▶ Your instructions
Here are the records. Print them all exactly.
··· Data for this exercise
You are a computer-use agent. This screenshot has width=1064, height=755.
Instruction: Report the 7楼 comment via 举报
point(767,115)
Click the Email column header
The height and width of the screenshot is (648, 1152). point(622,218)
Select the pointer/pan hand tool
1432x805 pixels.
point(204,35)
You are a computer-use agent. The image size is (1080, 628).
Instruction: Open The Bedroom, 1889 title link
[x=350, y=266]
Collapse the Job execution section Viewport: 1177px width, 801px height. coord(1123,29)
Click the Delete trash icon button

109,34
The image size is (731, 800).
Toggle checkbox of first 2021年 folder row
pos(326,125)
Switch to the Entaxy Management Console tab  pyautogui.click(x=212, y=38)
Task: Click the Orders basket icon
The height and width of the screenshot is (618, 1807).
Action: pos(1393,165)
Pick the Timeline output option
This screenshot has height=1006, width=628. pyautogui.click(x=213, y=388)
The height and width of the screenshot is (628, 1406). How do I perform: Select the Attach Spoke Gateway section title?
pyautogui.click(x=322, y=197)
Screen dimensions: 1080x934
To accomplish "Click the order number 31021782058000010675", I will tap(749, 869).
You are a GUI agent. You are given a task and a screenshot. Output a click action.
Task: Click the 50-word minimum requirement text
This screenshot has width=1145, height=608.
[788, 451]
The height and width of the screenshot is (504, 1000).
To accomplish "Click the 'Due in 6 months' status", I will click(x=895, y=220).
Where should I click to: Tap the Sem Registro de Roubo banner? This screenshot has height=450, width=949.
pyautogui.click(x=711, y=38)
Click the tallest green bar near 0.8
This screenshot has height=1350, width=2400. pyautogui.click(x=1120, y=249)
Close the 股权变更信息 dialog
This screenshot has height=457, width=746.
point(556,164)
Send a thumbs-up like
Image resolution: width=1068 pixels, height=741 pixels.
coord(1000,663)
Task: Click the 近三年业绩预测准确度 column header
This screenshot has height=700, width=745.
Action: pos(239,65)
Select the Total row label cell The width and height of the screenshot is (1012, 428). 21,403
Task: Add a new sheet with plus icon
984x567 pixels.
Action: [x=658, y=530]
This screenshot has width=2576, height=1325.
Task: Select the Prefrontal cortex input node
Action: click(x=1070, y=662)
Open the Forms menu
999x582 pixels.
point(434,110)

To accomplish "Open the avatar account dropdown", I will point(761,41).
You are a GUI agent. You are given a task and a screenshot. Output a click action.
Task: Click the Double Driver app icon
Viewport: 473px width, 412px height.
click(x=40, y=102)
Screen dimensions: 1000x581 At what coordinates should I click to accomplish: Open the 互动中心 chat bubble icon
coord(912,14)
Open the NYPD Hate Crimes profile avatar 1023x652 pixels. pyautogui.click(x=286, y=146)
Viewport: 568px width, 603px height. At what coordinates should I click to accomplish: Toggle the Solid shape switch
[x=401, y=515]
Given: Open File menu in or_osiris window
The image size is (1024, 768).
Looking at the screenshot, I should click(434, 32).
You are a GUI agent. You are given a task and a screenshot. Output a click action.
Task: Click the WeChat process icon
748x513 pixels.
······
▶ Written reply
You are a computer-use agent. This screenshot has width=1064, height=755.
Instruction: Report the 7楼 comment via 举报
point(767,115)
Click the Email column header
The height and width of the screenshot is (648, 1152). point(622,218)
Select the pointer/pan hand tool
1432x805 pixels.
point(204,35)
You are a computer-use agent. The image size is (1080, 628).
Instruction: Open The Bedroom, 1889 title link
[x=350, y=266]
Collapse the Job execution section Viewport: 1177px width, 801px height. coord(1123,29)
Click the Delete trash icon button

109,34
The image size is (731, 800).
Toggle checkbox of first 2021年 folder row
pos(326,125)
Switch to the Entaxy Management Console tab  pyautogui.click(x=212, y=38)
Task: Click the Orders basket icon
The height and width of the screenshot is (618, 1807).
Action: pos(1393,165)
Pick the Timeline output option
This screenshot has height=1006, width=628. pyautogui.click(x=213, y=388)
The height and width of the screenshot is (628, 1406). How do I perform: Select the Attach Spoke Gateway section title?
pyautogui.click(x=322, y=197)
Screen dimensions: 1080x934
To accomplish "Click the order number 31021782058000010675", I will tap(749, 869).
You are a GUI agent. You are given a task and a screenshot. Output a click action.
Task: Click the 50-word minimum requirement text
This screenshot has width=1145, height=608.
[788, 451]
The height and width of the screenshot is (504, 1000).
To accomplish "Click the 'Due in 6 months' status", I will click(x=895, y=220).
Where should I click to: Tap the Sem Registro de Roubo banner? This screenshot has height=450, width=949.
pyautogui.click(x=711, y=38)
Click the tallest green bar near 0.8
This screenshot has height=1350, width=2400. pyautogui.click(x=1120, y=249)
Close the 股权变更信息 dialog
This screenshot has height=457, width=746.
point(556,164)
Send a thumbs-up like
Image resolution: width=1068 pixels, height=741 pixels.
coord(1000,663)
Task: Click the 近三年业绩预测准确度 column header
This screenshot has height=700, width=745.
Action: pos(239,65)
Select the Total row label cell The width and height of the screenshot is (1012, 428). 21,403
Task: Add a new sheet with plus icon
984x567 pixels.
Action: [x=658, y=530]
This screenshot has width=2576, height=1325.
Task: Select the Prefrontal cortex input node
Action: click(x=1070, y=662)
Open the Forms menu
999x582 pixels.
point(434,110)

To accomplish "Open the avatar account dropdown", I will point(761,41).
You are a GUI agent. You are given a task and a screenshot. Output a click action.
Task: Click the Double Driver app icon
Viewport: 473px width, 412px height.
click(x=40, y=102)
Screen dimensions: 1000x581 At what coordinates should I click to accomplish: Open the 互动中心 chat bubble icon
coord(912,14)
Open the NYPD Hate Crimes profile avatar 1023x652 pixels. pyautogui.click(x=286, y=146)
Viewport: 568px width, 603px height. At what coordinates should I click to accomplish: Toggle the Solid shape switch
[x=401, y=515]
Given: Open File menu in or_osiris window
The image size is (1024, 768).
Looking at the screenshot, I should click(434, 32).
You are a GUI agent. You are given a task and a screenshot. Output a click action.
Task: Click the WeChat process icon
748x513 pixels.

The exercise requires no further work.